* **EXERCICE**:
Répondez aux questions suivantes à partir de l'extrait sur l'éducation prioritaire :
1. Avec quelles personnes Michèle Coulon est-elle membre du collectif Langevin Wallon ?
2. Quel dispositif a été remplacé dès 2017 par le dédoublement des classes de CP, CE1 puis GS ?
3. Sur quoi s'appuie largement l'approche qui a effacé la question sociale ?

* **EXTRAIT CHOISI**:
··········

Michèle Coulon ets membre du collectif Langevin Wallon avec Marc Bablet et Fabienne Fédérini. Ils publient « L’éducation prioritaire, une politique féconde pour le système éducatif » aux éditions Croquant.

Michèle Coulon

QUELS CONSTATS FAITES-VOUS AU SUJET DE LA POLITIQUE D’ÉDUCATION PRIORITAIRE ?

La politique me-née depuis 2017 a tourné le dos à la refondation de l’éducation prioritaire, initiée entre 2013 et 2017, en privilégiant une démarche extrêmement verticale. La substitution, dès 2017, du dispositif « plus de maîtres que de classes » par le dédoublement des classes de CP, CE1 puis GS en est un exemple emblématique. À une mesure qui favorisait le travail collectif des enseignants, l’observation des élèves, l’analyse conjointe des obstacles rencontrés pour organiser et construire une pédagogie proche des besoins des élèves, a été substituée une organisation rigidifiée imposant méthodes et pratiques pédagogiques. La scolarisation des moins de 3 ans a été affaiblie, le développement d’expérimentations favorisant la mixité sociale mis sur pause. La question sociale entendue comme l’analyse du processus liant résultats scolaires et milieu socio-économique a été effacée au profit d’une approche largement appuyée sur les neurosciences, une manière de faire de la réussite ou de l’échec scolaire une responsabilité individuelle.

··········

* **LISTE DES ENREGISTREMENTS**:
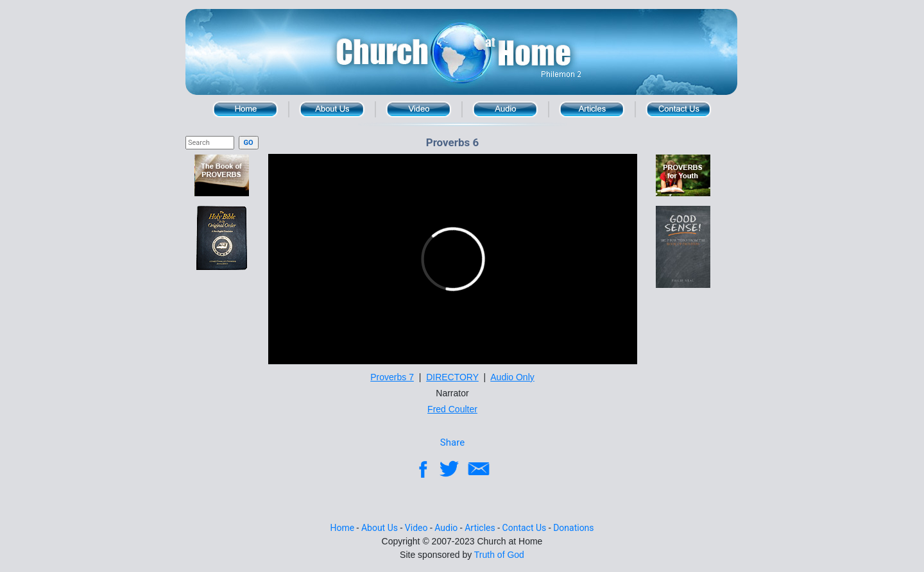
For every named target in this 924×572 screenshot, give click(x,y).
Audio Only (512, 377)
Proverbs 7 (392, 377)
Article (592, 109)
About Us (332, 109)
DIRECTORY (452, 377)
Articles (480, 528)
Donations (573, 528)
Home (245, 109)
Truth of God (499, 555)
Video (418, 109)
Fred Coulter (452, 409)
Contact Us (678, 109)
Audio (505, 109)
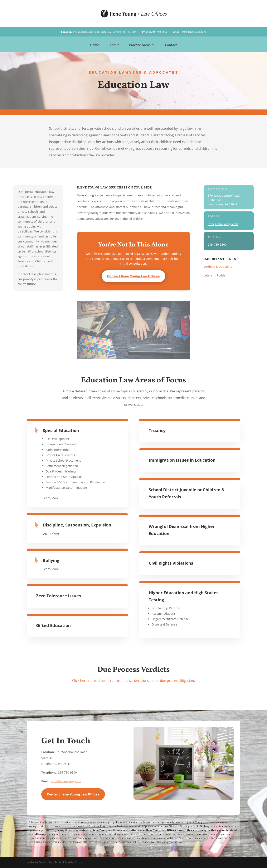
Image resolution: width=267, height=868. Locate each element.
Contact (171, 45)
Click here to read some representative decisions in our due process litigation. (134, 681)
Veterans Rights (214, 275)
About (114, 45)
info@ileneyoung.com (193, 32)
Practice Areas (140, 45)
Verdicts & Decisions (218, 267)
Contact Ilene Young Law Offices (133, 276)
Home (94, 45)
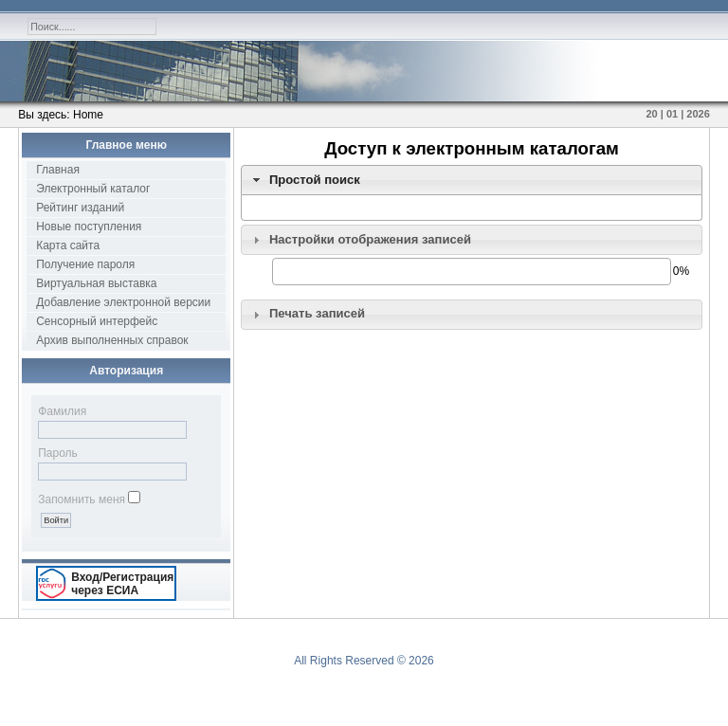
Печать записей (317, 313)
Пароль (58, 453)
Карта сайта (67, 245)
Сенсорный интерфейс (97, 321)
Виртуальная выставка (96, 283)
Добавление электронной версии (123, 302)
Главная (58, 170)
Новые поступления (88, 227)
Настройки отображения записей (370, 239)
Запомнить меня (82, 499)
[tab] (471, 180)
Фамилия (62, 411)
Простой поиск (315, 179)
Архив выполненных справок (112, 340)
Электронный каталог (93, 189)
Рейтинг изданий (80, 208)
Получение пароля (85, 264)
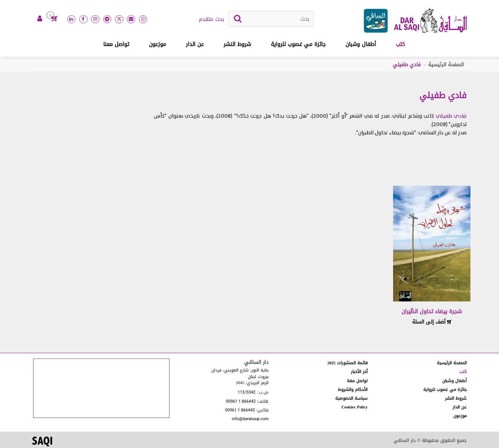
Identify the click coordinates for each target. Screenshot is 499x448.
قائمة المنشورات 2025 (347, 363)
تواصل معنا (116, 44)
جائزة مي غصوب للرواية (298, 44)
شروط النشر (237, 44)
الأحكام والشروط (353, 389)
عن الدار (195, 44)
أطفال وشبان (361, 44)
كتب (400, 44)
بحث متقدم (211, 19)
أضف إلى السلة (432, 322)
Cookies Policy (354, 407)
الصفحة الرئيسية (446, 64)
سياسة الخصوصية (351, 398)
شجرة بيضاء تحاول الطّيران (432, 311)
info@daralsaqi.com (250, 419)
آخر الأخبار (359, 371)
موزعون (157, 44)
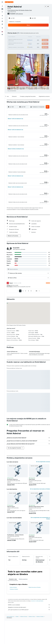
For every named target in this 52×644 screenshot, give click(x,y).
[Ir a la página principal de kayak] (9, 2)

··········

* **RÉSULTAT FINAL**:
1. Marc Bablet et Fabienne Fédérini.
2. Le dispositif « plus de maîtres que de classes ».
3. Sur les neurosciences.